Ki67 has become a very important predictive and prognostic marker for breast cancer [
44]. The in vivo observation, with a 30–40% positive cell rate for Ki67 after implantation of 8 weeks (
Figure 6), mimics the primary tumors (often under 50% positive for Ki67) harvested from patients [
45]. Abundant proliferative and rare apoptosis cells detected in all groups indicated the biocompatibility of these scaffolds and matrix. Combining the results in
Figure 7 and
Figure 8, CD31, CD68, CD163, and CD8 -positive cells, which were believed to be endothelial cells, macrophages, and immune cells, were observed in all groups. These vast amounts of Ki67-positive cells observed in all groups include not only implanted tumor cells but also infiltrating immune cells and stromal cells, such as fibroblasts stained by vimentin.
A higher/faster tumor growth in vivo could be based on a higher degree of neovascularization within the AV loop chamber. The composite constructs were successfully vascularized, as demonstrated by 3D-imaging and histology. The newly grown network was characterized by positive CD31 staining (
Figure 7). The significantly higher density and area of vessels in the fibrin group compared to the other groups confirmed the excellent ability of fibrin to promote angiogenesis, which is consistent with a previous study [
46]. Combined with the finding of the remarkably decreased size of microtissues in the fibrin group, the high number of vessels in the fibrin group indicated that sprouting vessels are tightly packed in a small volume of hydrogels, which may be attributed to the fast degradation rate of fibrin. Notably, abundant vessels could be visualized in the control group where no tumor cells were implanted, suggesting the venous and interpositional venous graft segments may play a vital role in giving rise to many capillaries and large vessels. As the engineered breast tumor was established in an isolated chamber, we propose that the model could probably also be expanded to study tumor metastasis via the newly formed vasculature.

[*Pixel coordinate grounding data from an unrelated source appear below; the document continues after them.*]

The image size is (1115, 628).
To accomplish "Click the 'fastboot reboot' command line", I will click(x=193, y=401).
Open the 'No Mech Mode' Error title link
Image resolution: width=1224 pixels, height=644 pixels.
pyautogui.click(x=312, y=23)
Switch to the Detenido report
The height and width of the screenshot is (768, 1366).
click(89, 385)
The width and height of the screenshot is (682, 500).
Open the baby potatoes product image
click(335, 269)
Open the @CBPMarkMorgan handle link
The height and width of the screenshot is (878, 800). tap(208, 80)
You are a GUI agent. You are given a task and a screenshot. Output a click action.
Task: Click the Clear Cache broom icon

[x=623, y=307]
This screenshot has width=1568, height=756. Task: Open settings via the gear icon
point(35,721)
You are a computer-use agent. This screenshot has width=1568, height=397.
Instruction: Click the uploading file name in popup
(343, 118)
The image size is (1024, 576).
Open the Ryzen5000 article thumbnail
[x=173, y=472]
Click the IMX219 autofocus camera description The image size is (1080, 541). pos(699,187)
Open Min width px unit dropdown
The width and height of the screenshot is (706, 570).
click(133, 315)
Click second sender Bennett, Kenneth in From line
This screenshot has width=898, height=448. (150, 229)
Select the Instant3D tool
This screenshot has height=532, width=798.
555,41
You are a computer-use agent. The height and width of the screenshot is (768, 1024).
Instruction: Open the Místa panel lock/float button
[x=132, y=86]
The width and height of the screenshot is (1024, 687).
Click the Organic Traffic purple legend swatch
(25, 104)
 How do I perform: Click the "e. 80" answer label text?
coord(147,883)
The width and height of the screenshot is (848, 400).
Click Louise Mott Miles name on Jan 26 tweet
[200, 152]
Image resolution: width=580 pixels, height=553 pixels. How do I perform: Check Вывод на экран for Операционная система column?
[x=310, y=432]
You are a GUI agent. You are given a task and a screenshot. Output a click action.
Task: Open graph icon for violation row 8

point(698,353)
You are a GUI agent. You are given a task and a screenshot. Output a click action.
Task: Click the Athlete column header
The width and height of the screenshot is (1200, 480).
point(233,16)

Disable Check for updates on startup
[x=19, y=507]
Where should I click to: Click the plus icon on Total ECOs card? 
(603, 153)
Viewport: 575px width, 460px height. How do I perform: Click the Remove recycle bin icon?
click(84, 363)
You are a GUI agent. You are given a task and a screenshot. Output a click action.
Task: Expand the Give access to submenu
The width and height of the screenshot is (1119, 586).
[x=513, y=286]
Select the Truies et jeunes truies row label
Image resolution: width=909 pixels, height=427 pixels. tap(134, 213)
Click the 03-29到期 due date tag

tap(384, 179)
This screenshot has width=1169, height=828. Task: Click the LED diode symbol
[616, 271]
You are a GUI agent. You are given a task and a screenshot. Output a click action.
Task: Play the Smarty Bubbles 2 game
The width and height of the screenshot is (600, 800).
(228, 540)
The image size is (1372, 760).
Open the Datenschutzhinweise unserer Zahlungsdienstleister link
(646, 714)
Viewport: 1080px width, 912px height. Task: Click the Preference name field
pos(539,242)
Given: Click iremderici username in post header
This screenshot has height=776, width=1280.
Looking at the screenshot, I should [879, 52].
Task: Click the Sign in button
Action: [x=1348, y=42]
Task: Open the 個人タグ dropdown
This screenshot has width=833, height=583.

Referring to the size and structure, breast tumors are heterogeneous. Crosstalk between cancer cells and cancer-associated cells, such as resident mesenchymal support cells, endothelial cells, and inflammatory immune cells, fuels and shapes tumor development [
47]. Infiltration of macrophages in the microtissues (
Figure 8), detected by CD68 and CD163 immunohistochemistry, may be positively associated with a high level of angiogenesis and tumor progression to malignancy [
48,
49]. Interestingly, CD8 and CD3 positive immune cells are also distributed evenly in all the microtissues, indicating some sort of immune response. Although the athymic nude rats used in this study are always largely deficient in mature T cells, nude rats could develop T-like cells expressing CD3, CD8, and the T-cell receptor (TCR) with increasing age, especially after 4–6 months [
50]. Despite that these T-like cells resemble the phenotype of T-cells found in normal rats, they lack alloreactivity in vivo, and their TCR repertoire is more of an oligoclonal nature [
51]. Programmed death ligand 1 (PDL1), widely expressed on the surface of dendritic cells, B-cells, and multiple tumor cells, including breast cancer, has been associated with large tumor size, high grade, high proliferation, HER-2-positive status, leading to a poorer clinical outcome [
52,
53]. Higher expression of the PDL1 in tumor cells allows tumors to evade the host’s immune system, leading to a worse clinical outcome [
54]. These exciting findings provide strong evidence that the designed breast cancer model mimics human cancer development involving a complex tumor–microenvironment interaction.